PSI and Schnell argue that Havert, 452 N.E.2d 154, operates to exonerate them from liability as a matter of law. Havert involved four (4) cars. The first car, a police car, stopped and parked on a street where parking was permitted. The second car stopped immediately behind the police car. The third car then negligently struck the second car in the rear. A police officer and the the driver of the second car were standing between the second and third cars when a fourth car struck the third car in the rear which pushed all the cars together. The policeman, the driver of the second car, and his wife all suffered serious personal injuries as the result of the final collision. Our supreme court exonerated the third driver, who negligently drove into the second car, from liability for the injuries caused by the final collision, holding:
[the third driver's] act cannot as a matter of law be held to be the proximate cause of the [injuries suffered in the final collision] due to the unforeseeability of the subsequent act of [the fourth driver]. The key fact or circumstances in this case leading to this conclusion is the same undisputed fact that would appear to preclude a finding that the plaintiffs were contributorially negligent: The cars were all aligned completely within a legal parking lane of Taylor Street when both collisions occurred. It cannot be held [the third driver] reasonably should have foreseen that a drunken driver, [the fourth driver], would come driving through the same lane of traffic in which parking was permitted and collide with his vehicle already situated in that lane in the same manner as any legally parked car would have been.
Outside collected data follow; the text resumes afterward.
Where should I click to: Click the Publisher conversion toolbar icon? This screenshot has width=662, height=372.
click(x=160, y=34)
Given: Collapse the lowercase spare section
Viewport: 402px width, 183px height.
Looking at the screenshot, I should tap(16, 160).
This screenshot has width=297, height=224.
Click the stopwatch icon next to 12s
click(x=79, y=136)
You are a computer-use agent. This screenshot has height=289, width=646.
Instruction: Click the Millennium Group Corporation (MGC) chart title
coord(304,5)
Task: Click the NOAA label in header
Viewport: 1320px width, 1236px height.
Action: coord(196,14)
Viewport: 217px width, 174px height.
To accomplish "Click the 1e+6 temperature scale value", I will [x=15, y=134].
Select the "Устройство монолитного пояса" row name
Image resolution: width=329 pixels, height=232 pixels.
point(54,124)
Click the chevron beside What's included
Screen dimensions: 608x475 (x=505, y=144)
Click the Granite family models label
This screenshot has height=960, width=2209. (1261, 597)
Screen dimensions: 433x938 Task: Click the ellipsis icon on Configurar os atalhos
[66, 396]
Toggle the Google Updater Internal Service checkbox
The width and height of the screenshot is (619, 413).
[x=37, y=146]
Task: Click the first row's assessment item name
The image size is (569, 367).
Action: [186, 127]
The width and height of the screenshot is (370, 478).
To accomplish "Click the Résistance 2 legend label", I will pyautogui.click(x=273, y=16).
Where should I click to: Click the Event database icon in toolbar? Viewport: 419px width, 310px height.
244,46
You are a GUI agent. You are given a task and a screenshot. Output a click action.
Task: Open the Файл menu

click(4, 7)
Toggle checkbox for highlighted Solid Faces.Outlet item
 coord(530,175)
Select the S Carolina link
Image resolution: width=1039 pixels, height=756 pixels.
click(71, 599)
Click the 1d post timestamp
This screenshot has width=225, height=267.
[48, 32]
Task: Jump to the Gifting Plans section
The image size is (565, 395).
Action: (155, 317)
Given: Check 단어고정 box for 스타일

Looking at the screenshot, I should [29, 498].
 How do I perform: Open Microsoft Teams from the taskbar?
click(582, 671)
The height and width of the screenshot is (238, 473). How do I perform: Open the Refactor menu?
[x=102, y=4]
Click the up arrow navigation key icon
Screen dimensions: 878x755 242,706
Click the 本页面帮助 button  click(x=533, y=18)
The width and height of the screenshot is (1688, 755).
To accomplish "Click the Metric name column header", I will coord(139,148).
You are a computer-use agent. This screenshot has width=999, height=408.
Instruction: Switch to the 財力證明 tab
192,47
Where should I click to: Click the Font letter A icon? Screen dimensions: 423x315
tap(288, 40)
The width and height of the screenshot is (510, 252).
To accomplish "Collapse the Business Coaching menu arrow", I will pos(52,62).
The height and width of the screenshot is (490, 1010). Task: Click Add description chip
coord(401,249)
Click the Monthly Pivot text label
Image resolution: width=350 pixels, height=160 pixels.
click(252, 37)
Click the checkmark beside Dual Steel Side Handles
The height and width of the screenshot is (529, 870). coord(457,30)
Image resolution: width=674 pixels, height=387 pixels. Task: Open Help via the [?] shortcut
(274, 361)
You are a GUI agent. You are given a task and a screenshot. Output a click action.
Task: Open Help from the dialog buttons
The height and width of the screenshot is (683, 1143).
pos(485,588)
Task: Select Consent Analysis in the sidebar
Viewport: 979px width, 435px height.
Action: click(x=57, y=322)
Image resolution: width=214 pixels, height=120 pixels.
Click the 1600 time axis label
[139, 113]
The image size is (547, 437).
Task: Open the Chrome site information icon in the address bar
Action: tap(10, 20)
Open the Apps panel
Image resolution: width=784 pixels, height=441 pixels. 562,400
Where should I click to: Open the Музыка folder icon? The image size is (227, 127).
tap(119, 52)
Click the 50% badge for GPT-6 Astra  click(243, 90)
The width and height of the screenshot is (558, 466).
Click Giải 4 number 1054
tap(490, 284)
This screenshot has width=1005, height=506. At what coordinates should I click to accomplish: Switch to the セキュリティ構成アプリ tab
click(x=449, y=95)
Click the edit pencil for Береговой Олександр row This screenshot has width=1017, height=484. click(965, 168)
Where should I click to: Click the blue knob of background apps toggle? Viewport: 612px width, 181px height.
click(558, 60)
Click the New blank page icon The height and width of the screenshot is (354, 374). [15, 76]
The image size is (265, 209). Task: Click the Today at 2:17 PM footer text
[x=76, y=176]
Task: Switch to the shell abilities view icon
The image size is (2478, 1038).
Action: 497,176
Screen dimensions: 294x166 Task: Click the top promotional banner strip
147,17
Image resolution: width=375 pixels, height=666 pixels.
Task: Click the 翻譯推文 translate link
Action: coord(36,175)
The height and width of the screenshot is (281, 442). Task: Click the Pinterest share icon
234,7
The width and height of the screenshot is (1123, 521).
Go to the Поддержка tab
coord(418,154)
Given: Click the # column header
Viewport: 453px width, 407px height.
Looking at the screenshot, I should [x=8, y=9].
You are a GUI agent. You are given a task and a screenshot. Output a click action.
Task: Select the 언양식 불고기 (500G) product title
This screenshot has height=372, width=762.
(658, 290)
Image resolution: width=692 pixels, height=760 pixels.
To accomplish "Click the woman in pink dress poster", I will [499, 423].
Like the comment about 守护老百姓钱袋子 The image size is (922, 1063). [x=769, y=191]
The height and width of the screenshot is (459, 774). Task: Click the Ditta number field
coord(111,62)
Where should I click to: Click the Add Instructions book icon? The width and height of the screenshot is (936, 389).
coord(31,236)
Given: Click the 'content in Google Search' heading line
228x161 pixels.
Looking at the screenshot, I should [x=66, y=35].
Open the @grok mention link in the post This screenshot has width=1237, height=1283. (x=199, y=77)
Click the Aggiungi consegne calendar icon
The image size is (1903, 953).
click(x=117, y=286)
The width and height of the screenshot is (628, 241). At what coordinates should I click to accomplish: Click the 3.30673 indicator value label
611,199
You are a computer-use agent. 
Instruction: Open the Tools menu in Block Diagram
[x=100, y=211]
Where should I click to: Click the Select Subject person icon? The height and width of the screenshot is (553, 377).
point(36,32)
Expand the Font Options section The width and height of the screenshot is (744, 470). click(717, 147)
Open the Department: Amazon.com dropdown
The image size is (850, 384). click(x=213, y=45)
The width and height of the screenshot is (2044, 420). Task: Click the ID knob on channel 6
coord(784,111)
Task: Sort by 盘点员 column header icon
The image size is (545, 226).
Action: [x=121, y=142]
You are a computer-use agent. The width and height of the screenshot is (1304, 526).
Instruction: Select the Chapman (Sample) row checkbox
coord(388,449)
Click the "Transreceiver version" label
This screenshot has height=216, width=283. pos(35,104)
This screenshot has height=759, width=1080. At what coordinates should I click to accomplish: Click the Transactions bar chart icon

In [ Phillips], the injured plaintiff was found to be contributorially [sic] negligent when he was standing between two stopped trucks, one of which was struck by an oncoming car, and he like the [ Havert plaintiffs] in the case at bar, was pinned between the two. However, in that case the two stopped vehicles were in the driving lane of a two lane road. In this case, the undisputed fact is that the [ Havert plaintiffs] were standing between two vehicles in a lane in which parking was legally permitted at the time of the accident. This difference in facts alone is sufficient to distinguish the case at bar from the Phillips case.
Havert, 452 N.E.2d at 157 (emphasis in original).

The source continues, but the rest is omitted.